◆ Required work: Format the listing below as a JSON array of strings, one string per line, leaving out blank lines.
※
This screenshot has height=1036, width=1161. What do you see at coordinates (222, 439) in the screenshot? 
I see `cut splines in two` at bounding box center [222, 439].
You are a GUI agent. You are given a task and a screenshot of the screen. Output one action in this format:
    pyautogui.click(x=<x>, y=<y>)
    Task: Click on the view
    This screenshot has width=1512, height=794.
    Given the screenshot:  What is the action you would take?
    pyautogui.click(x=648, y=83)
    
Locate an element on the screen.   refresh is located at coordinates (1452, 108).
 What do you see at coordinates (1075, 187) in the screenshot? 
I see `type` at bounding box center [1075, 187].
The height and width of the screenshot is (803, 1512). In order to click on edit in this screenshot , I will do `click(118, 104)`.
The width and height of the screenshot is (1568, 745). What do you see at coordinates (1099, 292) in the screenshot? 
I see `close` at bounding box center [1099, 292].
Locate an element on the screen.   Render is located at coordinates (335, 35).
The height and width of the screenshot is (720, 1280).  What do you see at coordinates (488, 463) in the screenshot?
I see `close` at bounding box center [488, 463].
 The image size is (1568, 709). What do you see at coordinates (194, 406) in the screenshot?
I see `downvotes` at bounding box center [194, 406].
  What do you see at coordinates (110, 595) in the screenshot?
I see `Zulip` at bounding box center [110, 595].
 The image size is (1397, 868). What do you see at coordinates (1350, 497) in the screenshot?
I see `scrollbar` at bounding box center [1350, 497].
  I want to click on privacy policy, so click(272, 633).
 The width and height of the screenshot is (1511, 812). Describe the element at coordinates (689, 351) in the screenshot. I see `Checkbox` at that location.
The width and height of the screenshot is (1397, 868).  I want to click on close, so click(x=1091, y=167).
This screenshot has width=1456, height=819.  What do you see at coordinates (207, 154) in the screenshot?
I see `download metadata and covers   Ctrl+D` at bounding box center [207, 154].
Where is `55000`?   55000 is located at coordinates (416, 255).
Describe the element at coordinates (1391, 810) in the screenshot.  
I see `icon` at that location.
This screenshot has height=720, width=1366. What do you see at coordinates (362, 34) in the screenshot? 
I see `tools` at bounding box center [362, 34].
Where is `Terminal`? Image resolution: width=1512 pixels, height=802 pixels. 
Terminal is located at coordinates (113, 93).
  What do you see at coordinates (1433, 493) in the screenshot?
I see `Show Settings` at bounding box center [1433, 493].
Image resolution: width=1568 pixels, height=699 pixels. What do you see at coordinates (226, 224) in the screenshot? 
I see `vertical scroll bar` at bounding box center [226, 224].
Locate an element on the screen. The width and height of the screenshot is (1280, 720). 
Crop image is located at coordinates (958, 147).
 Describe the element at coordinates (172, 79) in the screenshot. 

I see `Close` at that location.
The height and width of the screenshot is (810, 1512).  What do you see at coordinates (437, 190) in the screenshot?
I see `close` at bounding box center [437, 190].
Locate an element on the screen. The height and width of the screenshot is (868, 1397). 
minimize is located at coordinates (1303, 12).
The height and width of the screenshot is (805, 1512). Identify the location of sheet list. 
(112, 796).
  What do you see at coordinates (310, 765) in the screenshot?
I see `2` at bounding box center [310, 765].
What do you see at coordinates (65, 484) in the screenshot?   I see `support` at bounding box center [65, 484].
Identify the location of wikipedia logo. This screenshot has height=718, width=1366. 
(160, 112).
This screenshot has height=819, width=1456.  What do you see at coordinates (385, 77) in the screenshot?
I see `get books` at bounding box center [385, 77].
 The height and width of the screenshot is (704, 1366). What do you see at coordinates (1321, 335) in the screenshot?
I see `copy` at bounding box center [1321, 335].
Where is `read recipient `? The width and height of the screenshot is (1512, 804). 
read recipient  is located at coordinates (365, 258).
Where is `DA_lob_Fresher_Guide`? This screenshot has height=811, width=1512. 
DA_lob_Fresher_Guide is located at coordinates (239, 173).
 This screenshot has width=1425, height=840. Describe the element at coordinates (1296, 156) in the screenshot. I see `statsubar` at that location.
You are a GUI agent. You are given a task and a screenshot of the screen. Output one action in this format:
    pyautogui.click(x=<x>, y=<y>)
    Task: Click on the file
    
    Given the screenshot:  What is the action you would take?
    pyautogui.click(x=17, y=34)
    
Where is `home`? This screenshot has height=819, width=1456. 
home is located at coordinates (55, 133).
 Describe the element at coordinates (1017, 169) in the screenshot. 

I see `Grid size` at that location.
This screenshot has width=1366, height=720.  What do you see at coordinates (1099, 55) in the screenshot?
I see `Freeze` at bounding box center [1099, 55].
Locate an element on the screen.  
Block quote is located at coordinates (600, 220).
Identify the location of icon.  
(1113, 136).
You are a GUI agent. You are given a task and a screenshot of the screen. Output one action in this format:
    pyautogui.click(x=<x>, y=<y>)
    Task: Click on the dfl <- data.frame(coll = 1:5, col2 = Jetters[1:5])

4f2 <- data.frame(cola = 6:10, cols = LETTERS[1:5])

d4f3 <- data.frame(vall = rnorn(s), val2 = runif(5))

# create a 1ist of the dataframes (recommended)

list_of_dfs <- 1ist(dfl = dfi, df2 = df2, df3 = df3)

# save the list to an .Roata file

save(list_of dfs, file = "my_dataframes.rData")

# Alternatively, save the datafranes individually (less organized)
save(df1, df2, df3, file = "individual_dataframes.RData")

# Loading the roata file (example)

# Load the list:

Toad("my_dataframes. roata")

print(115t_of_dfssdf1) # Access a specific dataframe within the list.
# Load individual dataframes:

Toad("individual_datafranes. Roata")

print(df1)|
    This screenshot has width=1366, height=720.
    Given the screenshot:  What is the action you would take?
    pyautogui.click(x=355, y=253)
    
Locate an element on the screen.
※
◆ Output for this task:
[
  "This screenshot has height=1036, width=1161. What do you see at coordinates (222, 439) in the screenshot? ",
  "I see `cut splines in two` at bounding box center [222, 439].",
  "You are a GUI agent. You are given a task and a screenshot of the screen. Output one action in this format:",
  "    pyautogui.click(x=<x>, y=<y>)",
  "    Task: Click on the view",
  "    This screenshot has width=1512, height=794.",
  "    Given the screenshot:  What is the action you would take?",
  "    pyautogui.click(x=648, y=83)",
  "Locate an element on the screen.   refresh is located at coordinates (1452, 108).",
  " What do you see at coordinates (1075, 187) in the screenshot? ",
  "I see `type` at bounding box center [1075, 187].",
  "The height and width of the screenshot is (803, 1512). In order to click on edit in this screenshot , I will do `click(118, 104)`.",
  "The width and height of the screenshot is (1568, 745). What do you see at coordinates (1099, 292) in the screenshot? ",
  "I see `close` at bounding box center [1099, 292].",
  "Locate an element on the screen.   Render is located at coordinates (335, 35).",
  "The height and width of the screenshot is (720, 1280).  What do you see at coordinates (488, 463) in the screenshot?",
  "I see `close` at bounding box center [488, 463].",
  " The image size is (1568, 709). What do you see at coordinates (194, 406) in the screenshot?",
  "I see `downvotes` at bounding box center [194, 406].",
  "  What do you see at coordinates (110, 595) in the screenshot?",
  "I see `Zulip` at bounding box center [110, 595].",
  " The image size is (1397, 868). What do you see at coordinates (1350, 497) in the screenshot?",
  "I see `scrollbar` at bounding box center [1350, 497].",
  "  I want to click on privacy policy, so click(272, 633).",
  " The width and height of the screenshot is (1511, 812). Describe the element at coordinates (689, 351) in the screenshot. I see `Checkbox` at that location.",
  "The width and height of the screenshot is (1397, 868).  I want to click on close, so click(x=1091, y=167).",
  "This screenshot has width=1456, height=819.  What do you see at coordinates (207, 154) in the screenshot?",
  "I see `download metadata and covers   Ctrl+D` at bounding box center [207, 154].",
  "Where is `55000`?   55000 is located at coordinates (416, 255).",
  "Describe the element at coordinates (1391, 810) in the screenshot.  ",
  "I see `icon` at that location.",
  "This screenshot has height=720, width=1366. What do you see at coordinates (362, 34) in the screenshot? ",
  "I see `tools` at bounding box center [362, 34].",
  "Where is `Terminal`? Image resolution: width=1512 pixels, height=802 pixels. ",
  "Terminal is located at coordinates (113, 93).",
  "  What do you see at coordinates (1433, 493) in the screenshot?",
  "I see `Show Settings` at bounding box center [1433, 493].",
  "Image resolution: width=1568 pixels, height=699 pixels. What do you see at coordinates (226, 224) in the screenshot? ",
  "I see `vertical scroll bar` at bounding box center [226, 224].",
  "Locate an element on the screen. The width and height of the screenshot is (1280, 720). ",
  "Crop image is located at coordinates (958, 147).",
  " Describe the element at coordinates (172, 79) in the screenshot. ",
  "I see `Close` at that location.",
  "The height and width of the screenshot is (810, 1512).  What do you see at coordinates (437, 190) in the screenshot?",
  "I see `close` at bounding box center [437, 190].",
  "Locate an element on the screen. The height and width of the screenshot is (868, 1397). ",
  "minimize is located at coordinates (1303, 12).",
  "The height and width of the screenshot is (805, 1512). Identify the location of sheet list. ",
  "(112, 796).",
  "  What do you see at coordinates (310, 765) in the screenshot?",
  "I see `2` at bounding box center [310, 765].",
  "What do you see at coordinates (65, 484) in the screenshot?   I see `support` at bounding box center [65, 484].",
  "Identify the location of wikipedia logo. This screenshot has height=718, width=1366. ",
  "(160, 112).",
  "This screenshot has height=819, width=1456.  What do you see at coordinates (385, 77) in the screenshot?",
  "I see `get books` at bounding box center [385, 77].",
  " The height and width of the screenshot is (704, 1366). What do you see at coordinates (1321, 335) in the screenshot?",
  "I see `copy` at bounding box center [1321, 335].",
  "Where is `read recipient `? The width and height of the screenshot is (1512, 804). ",
  "read recipient  is located at coordinates (365, 258).",
  "Where is `DA_lob_Fresher_Guide`? This screenshot has height=811, width=1512. ",
  "DA_lob_Fresher_Guide is located at coordinates (239, 173).",
  " This screenshot has width=1425, height=840. Describe the element at coordinates (1296, 156) in the screenshot. I see `statsubar` at that location.",
  "You are a GUI agent. You are given a task and a screenshot of the screen. Output one action in this format:",
  "    pyautogui.click(x=<x>, y=<y>)",
  "    Task: Click on the file",
  "    Given the screenshot:  What is the action you would take?",
  "    pyautogui.click(x=17, y=34)",
  "Where is `home`? This screenshot has height=819, width=1456. ",
  "home is located at coordinates (55, 133).",
  " Describe the element at coordinates (1017, 169) in the screenshot. ",
  "I see `Grid size` at that location.",
  "This screenshot has width=1366, height=720.  What do you see at coordinates (1099, 55) in the screenshot?",
  "I see `Freeze` at bounding box center [1099, 55].",
  "Locate an element on the screen.  ",
  "Block quote is located at coordinates (600, 220).",
  "Identify the location of icon.  ",
  "(1113, 136).",
  "You are a GUI agent. You are given a task and a screenshot of the screen. Output one action in this format:",
  "    pyautogui.click(x=<x>, y=<y>)",
  "    Task: Click on the dfl <- data.frame(coll = 1:5, col2 = Jetters[1:5])",
  "4f2 <- data.frame(cola = 6:10, cols = LETTERS[1:5])",
  "d4f3 <- data.frame(vall = rnorn(s), val2 = runif(5))",
  "# create a 1ist of the dataframes (recommended)",
  "list_of_dfs <- 1ist(dfl = dfi, df2 = df2, df3 = df3)",
  "# save the list to an .Roata file",
  "save(list_of dfs, file = \"my_dataframes.rData\")",
  "# Alternatively, save the datafranes individually (less organized)",
  "save(df1, df2, df3, file = \"individual_dataframes.RData\")",
  "# Loading the roata file (example)",
  "# Load the list:",
  "Toad(\"my_dataframes. roata\")",
  "print(115t_of_dfssdf1) # Access a specific dataframe within the list.",
  "# Load individual dataframes:",
  "Toad(\"individual_datafranes. Roata\")",
  "print(df1)|",
  "    This screenshot has width=1366, height=720.",
  "    Given the screenshot:  What is the action you would take?",
  "    pyautogui.click(x=355, y=253)",
  "Locate an element on the screen."
]